Garcia Izquierdo said Ussa Polania informed her of her transfer to Orange County on Sunday and said for eight hours Ussa Polania allegedly was without water and “sitting on a chair, waiting and waiting for ICE to come and get her to go through all the papers because there was no police file.”
“She’s saying she feels very weak,” Garcia Izquierdo said. “She’s not eating good."
Garcia Izquierdo said Ussa Polania told her on Monday that an inmate was allegedly smoking marijuana near the area she was being held, and “they searched her. Everybody got naked in front of each other.”
“She's like ‘this is horrible. I'm not a criminal. I made a mistake and look at how far this mistake is going,’” Garcia Izquierdo said. “The way that they are treating her. She's like, ‘It's not fair.’”
The Orange County Corrections Department did not respond to Raw Story’s questions Friday about Ussa Polania’s alleged treatment.
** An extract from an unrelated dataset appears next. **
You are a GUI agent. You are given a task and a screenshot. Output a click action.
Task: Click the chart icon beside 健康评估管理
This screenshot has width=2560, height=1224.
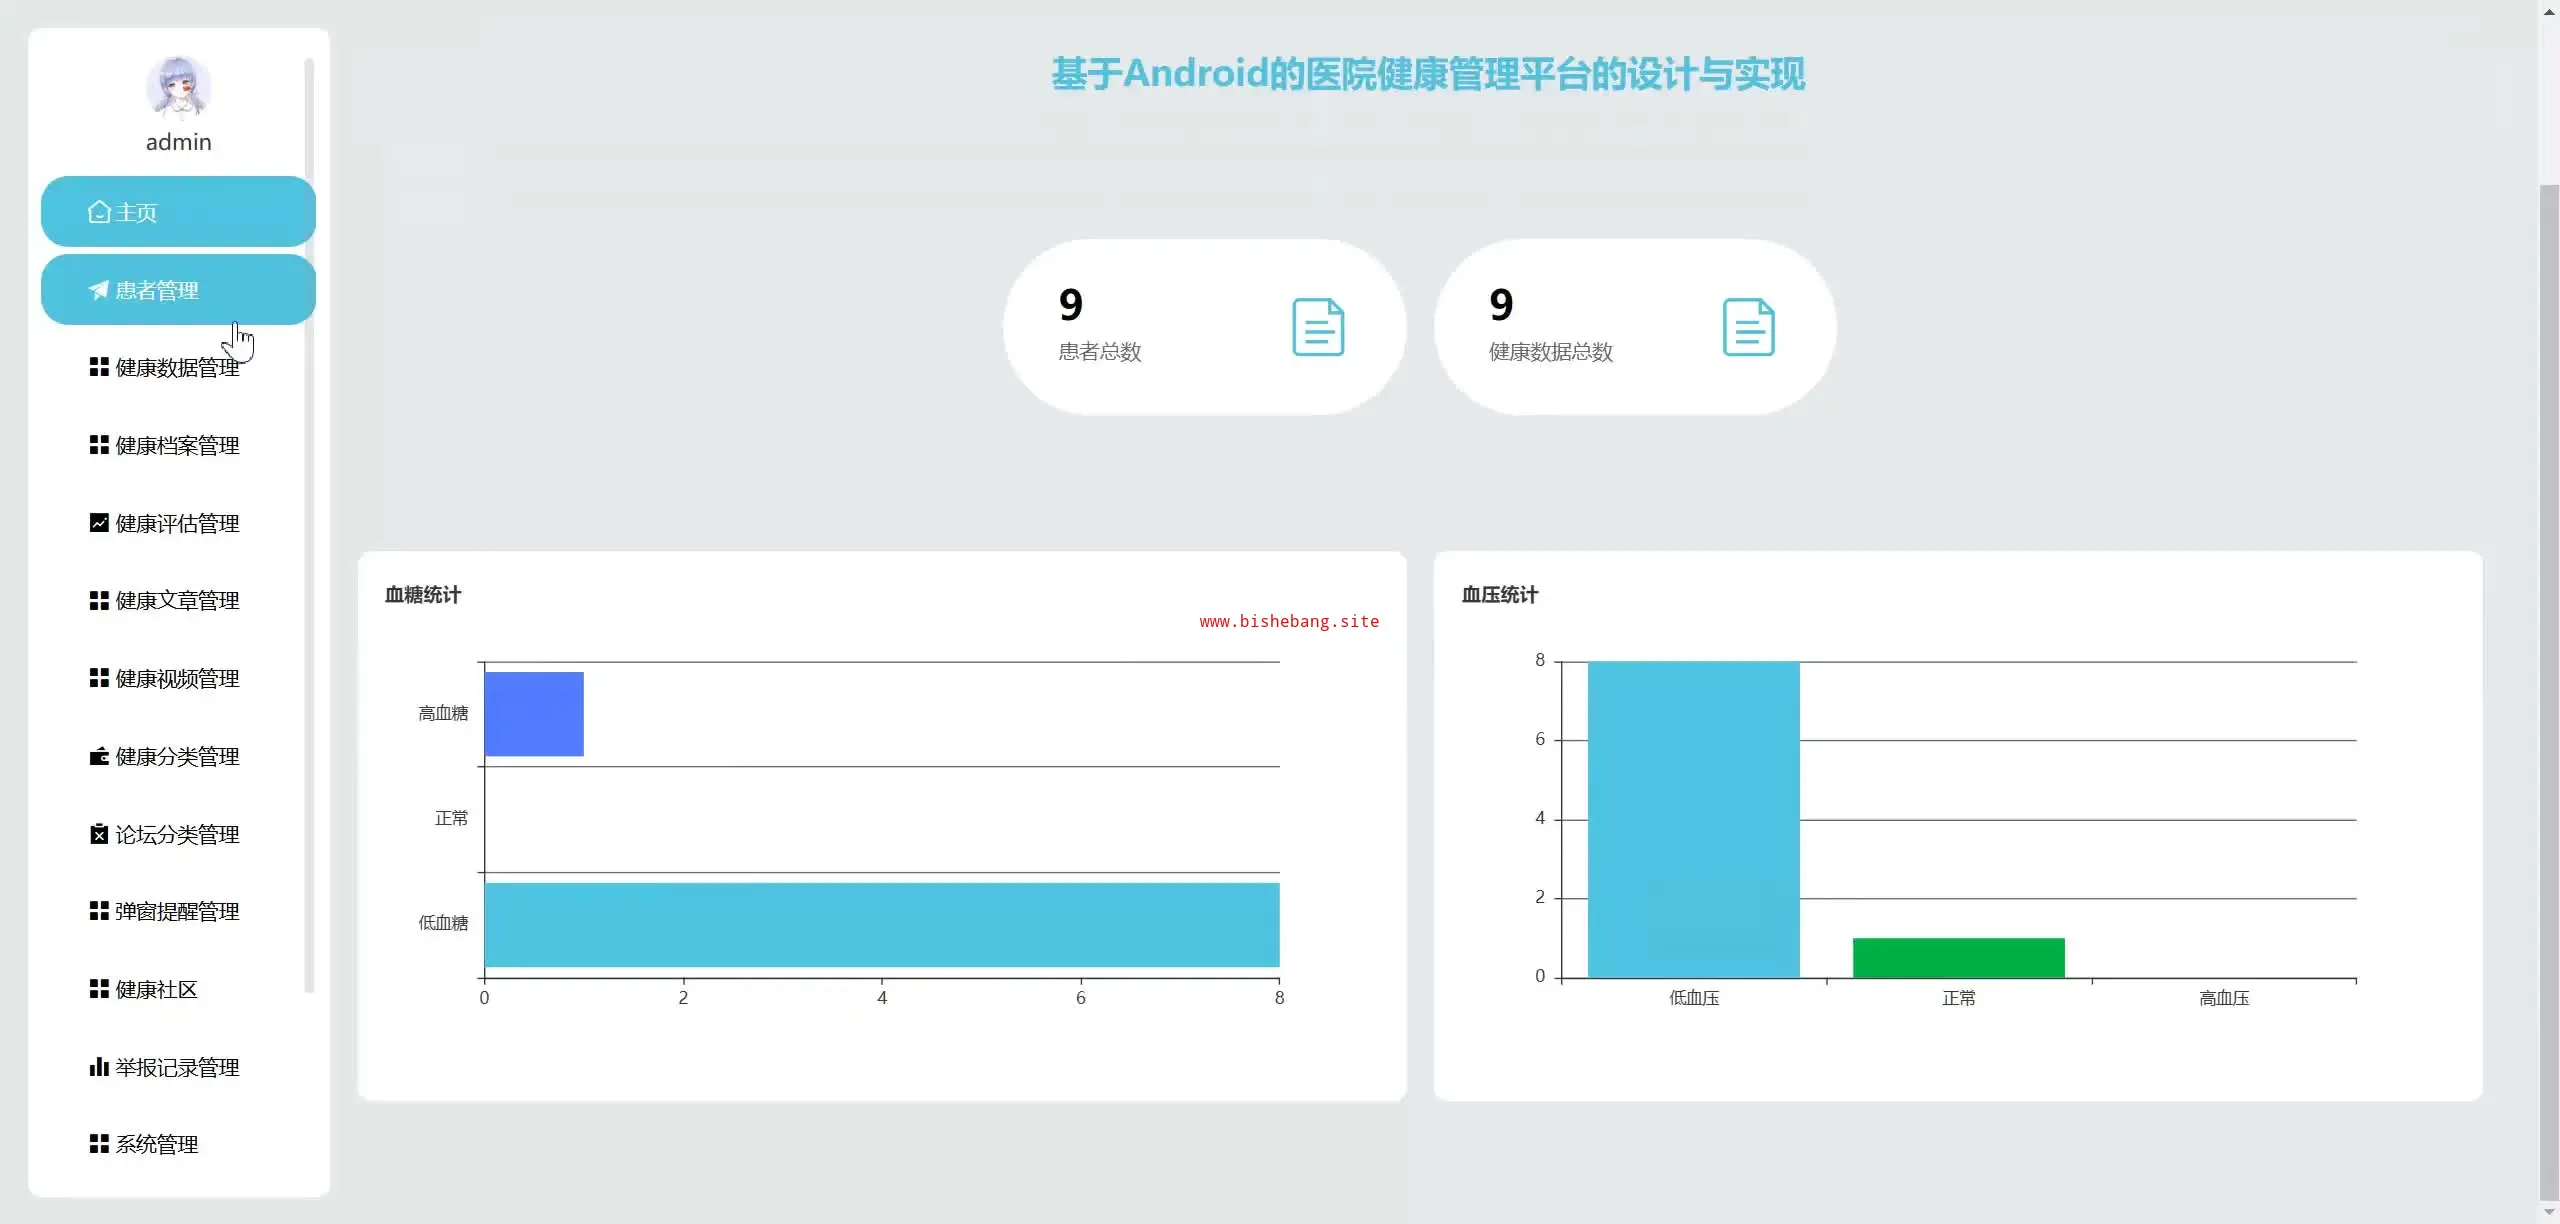pyautogui.click(x=99, y=523)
Orange County Corrections Department referred Raw Story to ICE’s Miami Field Office, which did not respond to phone calls. ICE headquarters did not respond to Raw Story’s emails.
Garcia Izquierdo said she’s working on handling Ussa Polania’s daughter’s one-year check-up at the doctor and is hoping Ussa Polania will be released before her daughter’s baptism on May 24, when family will be coming from Colombia on tourist visas.
In her petition, Ussa Polania challenges her “continued detention” and says she is both the mother of a U.S citizen child and holds “valid work authorization through 2029 pursuant to her pending application for asylum and protection under the Convention Against Torture (CAT).”
Garcia Izquierdo said the family was being extorted by various people in Colombia since they had a business, which is why they worked with a lawyer to seek asylum before coming to the United States.
“They got to the point they're like, ‘We have to leave,’” Garcia Izquierdo said. “They’re like, ‘If you don’t give me money, I’m going to kidnap your kids,’ and this and that. That’s why they got the asylum here.”
The filing names as respondents, Kristi Noem, Secretary of Homeland Security; Pam Bondi, U.S. Attorney General; Pete R. Flores, Acting Commissioner for U.S. Customs and Border Protection; ICE; the Orange County Sheriff’s Office and the Warden of the Orange County Sheriff’s Department.
Garcia Izquierdo said the situation has been “too much” and “embarrassing” for the family.
"For $34, look how hard she's been going. This is a nightmare," Garcia Izquierdo said.
In her petition, Ussa Polania said she faces “imminent transfer to Texas.”
“If they move her, we’re screwed. I don’t know what’s going on,” Garcia Izquierdo said.